“A new way of learning about history and science”


At least, that’s how Andy Schlafly characterizes Conservapedia in a New Scientist article. I called it “shallow and useless or downright wrong,” if you’re interested in an alternative position on it.

Josh Rosenau wasn’t any more charitable.

They are re-defining their own truth and seem to think facts are malleable.

Strictly speaking, I guess Schlafly was correct: if you’re redefining facts and making up nonsense as you go along, you certainly are presenting a new way of learning.

Comments

  1. says

    The level of vandalism and obscenity was shocking.”

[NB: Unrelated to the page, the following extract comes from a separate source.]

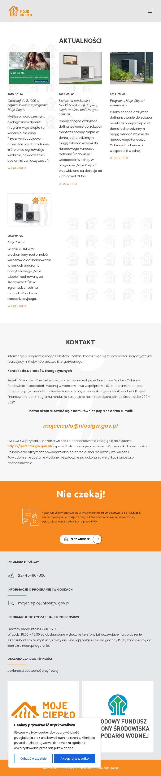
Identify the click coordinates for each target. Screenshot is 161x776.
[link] (20, 11)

    OK, I can understand if he wants to keep obscenity out of it, but I fail to see how having actual scientists editing topics about science is tantamount to vandalism. I think he meant to say “the level of reality was shocking.”

  2. Jud says

    I haven’t encountered anything on Wikipedia as shocking as the entire Conservapedia entry on the Holocaust:

    “The Holocaust was the massacring of the Jewish race during World War II. The Germans are not to blame for this but the Nazi are. Besides 6 million Jews dying, 3 million Christians were killed also along with many priests and nuns. This is a very touchy subject for the Jews and is not often discussed amongst them.”

  3. abeja says

    “This is a very touchy subject for the Jews and is not often discussed amongst them.”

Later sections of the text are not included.